A Machine receives two kinds of jobs following two Independent Poisson Processes $1$ and $2$ with arrival rates $\lambda_{1}$ and $\lambda_{2}$, respectively. The machine process the jobs in the following way:
- If the $1^{st}$ job is coming from process $1$, it will have $0$ wait, and process repeats.
- If the $1^{st}$ job is coming from process $2$, it will either wait for time $T$, OR another job from process $1$ before $T$ expires. Process repeats.
Focusing on Point $2$: What is the probability that $1^{st}$ job of process $2$ is served due to a job coming from process $1$ before $T$ expiry?
My answer is: $$P\ (1\ or \ more \ arrivals \ from\ Process\ 1 \ in [0-T]\ )=1-e^{-\lambda_{1}T}$$
I developed a simulator to check this probability value.
When $\lambda_{1} >= \lambda_{2}$, both simulator and above expression results matches, and probability gets $1$ for higher rates.
When $\lambda_{1} <$ $\lambda_{2}$, both simulator and the above expression results do not match for higher rates. Surprisingly, simulation results get constant to a value lower than 1, as $\lambda$ increases.

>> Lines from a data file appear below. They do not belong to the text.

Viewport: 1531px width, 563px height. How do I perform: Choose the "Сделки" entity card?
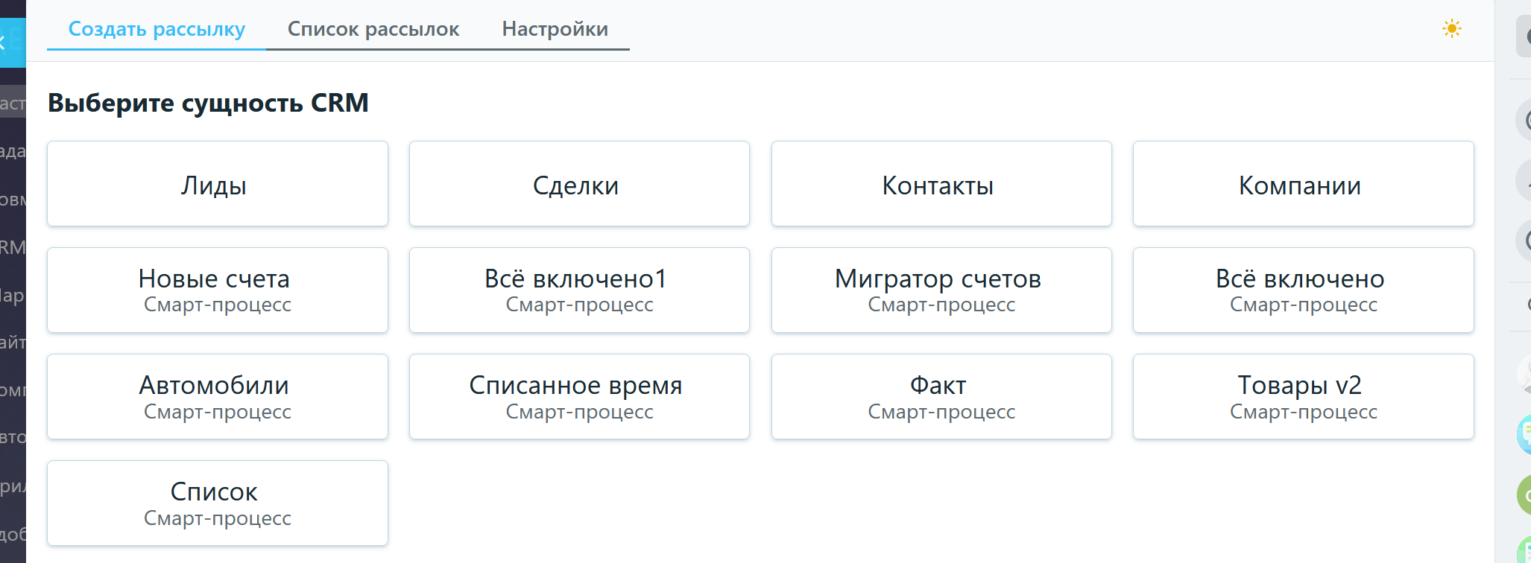click(579, 184)
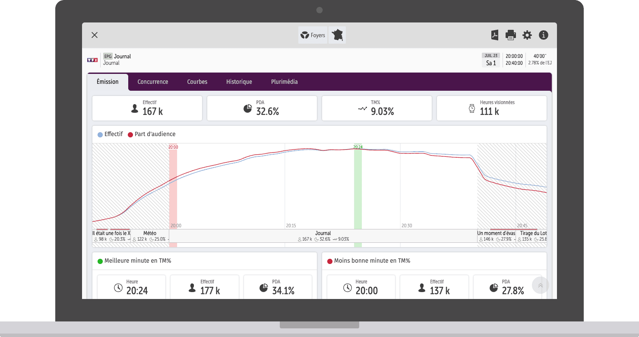Export report with the PDF icon
639x337 pixels.
[495, 35]
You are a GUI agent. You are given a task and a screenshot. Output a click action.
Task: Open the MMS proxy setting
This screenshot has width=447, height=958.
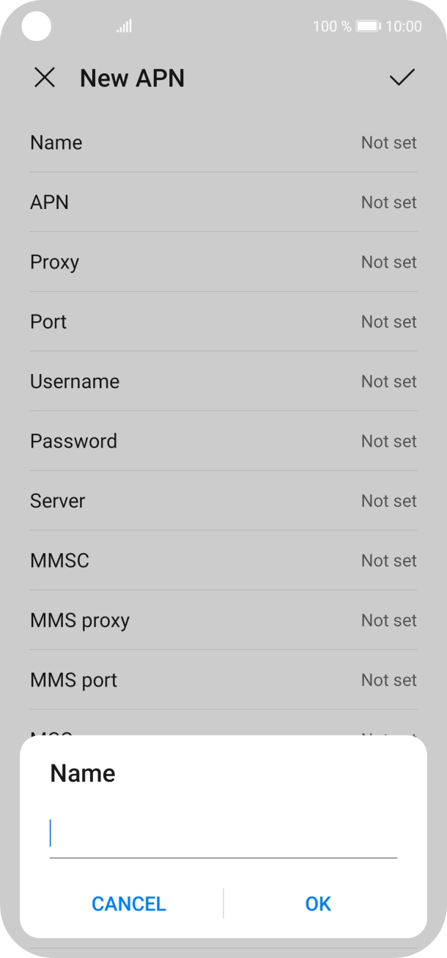224,620
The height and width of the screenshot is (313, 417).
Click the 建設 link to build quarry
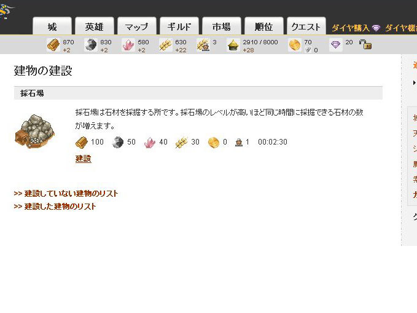coord(83,159)
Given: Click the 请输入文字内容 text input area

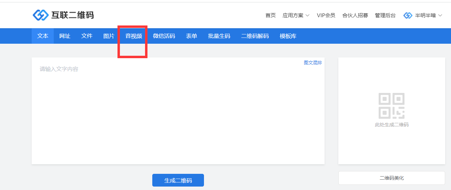Looking at the screenshot, I should (178, 110).
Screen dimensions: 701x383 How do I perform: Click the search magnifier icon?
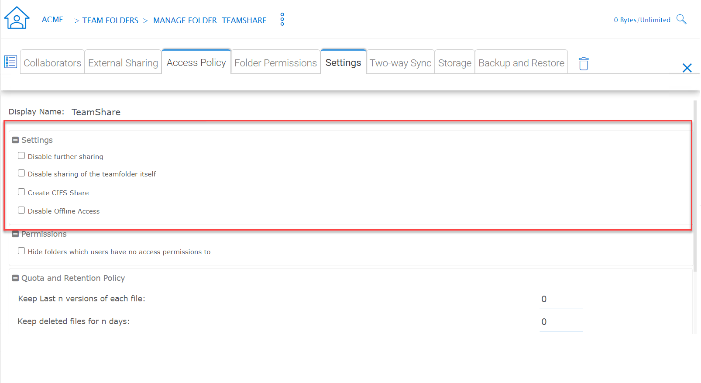click(x=681, y=19)
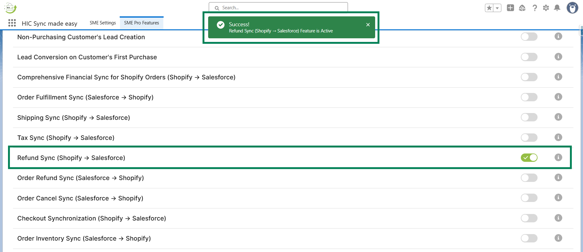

What would be the right expression for calculating this probability in case if $\lambda_{1} <$ $\lambda_{2}$?
What you need is $$\mathbb{P}(\tau<\mu)$$
that is, the probability that a job from process 1 arrives before $k$ jobs from process 2 arrive.
The time of arrival for process 1 is indeed exponentially distributed with parameter $\lambda_1$. However the time of arrival of $k$ processes is Erlang distributed, i.e. its density is
$$f_{\lambda_2,k}(t)=\frac{\lambda_2^k t^{k-1}e^{-\lambda_2 t}}{(k-1)!}$$
I worked out the end result, it is:
$$\frac{\Gamma(k;(\lambda_2) T)}{(k-1)!}-\left(\frac{\lambda_2}{\lambda_1+\lambda_2}\right)^k\frac{\Gamma(k;(\lambda_1+\lambda_2) T)}{(k-1)!}$$
in which $\Gamma(\alpha,x)$ is the incomplete Gamma function with parameter $\alpha$.